An aspect of how the island on which our friends live and the facilities they built to create their own life

Tapana is a small island of the Vava’u group, north of Tonga. It is a small island near Neiafu, the capital of the Vava’u, which was uninhabited until Maria and Eduardo arrived, the Tapana thereafter.
Eduardo and María left their lives in Spain about twenty-five years ago, they no longer remember, with a speed of thirty-six feet, enormous for the time, little or no experience, and many desire to start a new life, moving away from a Anodyne existence and a country that did not fill them. She from Valencia, he from San Sebastian, began their journey with little or no money, to the west, accompanied throughout their journey by Pepe, brother of Eduardo and his son Papu, ten years, who made up the flotilla with the “Seven Of March, “its twenty-four feet.
The avatars and experiences that accumulated during their navigations would be enough to fill many pages of a book full of passions and illusion. Among their many occupations were the transport of pigs on their sailboat in the Caribbean, from copra in the Pacific, they bought an island in French Polynesia, and what do I know how many more things will have filled an intense life lived with joyful humility.
Until they arrived in Tonga, which if today is very distant, I imagine that twenty-five years ago it would be like arriving at the moon, and where a culture alien to our understanding extended a hand.
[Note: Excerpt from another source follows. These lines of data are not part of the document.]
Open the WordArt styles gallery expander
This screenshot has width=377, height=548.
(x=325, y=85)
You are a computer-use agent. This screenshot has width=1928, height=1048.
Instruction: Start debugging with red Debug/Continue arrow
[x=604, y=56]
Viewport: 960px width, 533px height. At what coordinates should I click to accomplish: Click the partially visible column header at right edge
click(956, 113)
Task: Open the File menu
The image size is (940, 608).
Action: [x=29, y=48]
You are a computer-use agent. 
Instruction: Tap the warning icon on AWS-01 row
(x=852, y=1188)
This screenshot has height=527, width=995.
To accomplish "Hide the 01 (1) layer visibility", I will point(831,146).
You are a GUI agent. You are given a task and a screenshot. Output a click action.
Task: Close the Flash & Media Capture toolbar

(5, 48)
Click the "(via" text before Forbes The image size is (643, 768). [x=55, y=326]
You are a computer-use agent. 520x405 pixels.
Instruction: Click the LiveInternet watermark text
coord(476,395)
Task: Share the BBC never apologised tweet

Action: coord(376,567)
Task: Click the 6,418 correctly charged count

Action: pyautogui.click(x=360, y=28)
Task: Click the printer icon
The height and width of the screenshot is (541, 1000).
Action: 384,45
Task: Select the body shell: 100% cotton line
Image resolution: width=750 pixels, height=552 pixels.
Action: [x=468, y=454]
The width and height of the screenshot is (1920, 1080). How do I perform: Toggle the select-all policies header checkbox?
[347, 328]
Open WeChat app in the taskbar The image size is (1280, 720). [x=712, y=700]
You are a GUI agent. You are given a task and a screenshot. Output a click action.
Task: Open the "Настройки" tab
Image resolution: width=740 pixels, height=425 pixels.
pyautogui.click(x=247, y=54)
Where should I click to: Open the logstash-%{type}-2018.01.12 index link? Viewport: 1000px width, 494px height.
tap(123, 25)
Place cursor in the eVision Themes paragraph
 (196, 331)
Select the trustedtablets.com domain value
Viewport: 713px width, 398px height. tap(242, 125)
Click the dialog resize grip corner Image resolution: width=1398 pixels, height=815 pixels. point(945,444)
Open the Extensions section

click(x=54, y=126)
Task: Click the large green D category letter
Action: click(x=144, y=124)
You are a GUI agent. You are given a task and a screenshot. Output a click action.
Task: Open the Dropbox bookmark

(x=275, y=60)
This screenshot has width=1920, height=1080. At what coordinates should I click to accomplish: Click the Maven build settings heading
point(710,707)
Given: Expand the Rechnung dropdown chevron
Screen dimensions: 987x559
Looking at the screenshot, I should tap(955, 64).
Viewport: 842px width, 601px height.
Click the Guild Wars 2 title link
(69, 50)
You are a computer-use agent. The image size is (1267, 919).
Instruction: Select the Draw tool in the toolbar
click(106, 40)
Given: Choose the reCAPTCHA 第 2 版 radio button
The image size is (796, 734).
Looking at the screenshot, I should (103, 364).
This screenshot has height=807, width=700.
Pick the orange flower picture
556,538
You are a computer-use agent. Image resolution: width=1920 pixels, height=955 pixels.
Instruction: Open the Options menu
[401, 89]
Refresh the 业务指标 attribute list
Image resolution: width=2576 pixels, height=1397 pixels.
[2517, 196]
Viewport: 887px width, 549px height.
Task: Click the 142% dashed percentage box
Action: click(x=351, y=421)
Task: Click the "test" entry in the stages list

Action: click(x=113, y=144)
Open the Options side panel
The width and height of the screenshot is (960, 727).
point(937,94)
There they settled down, they made the small island of Tapana and set up a small restaurant where the few tourists who arrived paid happy the paella (by the way, exquisite) that they cooked and the spectacle of Spanish folklore that offered like complement.
And the restaurant was called “La paella”, and it is as it is still known today, where they do not cook and offer a Spanish food nor touch and dance flamenco, but they give fragments of love to life watered with frames of Spain. It became by the ineffable word of mouth in a place of pilgrimage for all those wandering Spaniards reach those latitudes that are gifted by the affection and good vital rhythm of Maria and Eduardo, and for all cheerful tourist that falls in its waters.

The table ready for the party, which we gave good account
And the star of the night, who after some pantagruelic entrees knew blessed glory

Here we have the basic training on stage; Guitar, percussion and accompaniment, a real spectacle that nothing has to envy anyone. Maria’s dance was missing in her lightsuit, but we apologized and the dance that we put.

Well, some of us acted as solo performers joining the sarao. They were very welcome

My namesake Eduardo, multi-instrumental man. Play and sing like god

Pepe, Eduardo’s brother, currently lives in New Zealand, while Papu grew up diving among the reefs and has managed to sculpt an admirable life wherever he looks. He was welcomed by a Tongan family who adopted him and raised him. Today he holds a Ph.D. in Hispanic philology from the University of Auckland, where he has been a full professor until he decided to return to his reefs and take care that his five children grow up with the same values ​​he knew. He has not returned to Spain since he was a kid. To his uncles I have been fortunate to see them again on a recent visit to Spain. I am grateful that you have enjoyed both your company and your way of understanding life, another of the advantages that travels.

Papu, who despite never having returned to his homeland, seems not to have left, judging by his appearance. An individual.

The “Seven of March” anchored in the port of Naiafu. Twenty feet. With this they crossed half the world; Without motor, without lights, with letters traced, with a kitchen of kerosene and with much daring, a father and a son undertook an anonymous adventure. And then I look at Nirvana, I drop the rings and I blush with embarrassment.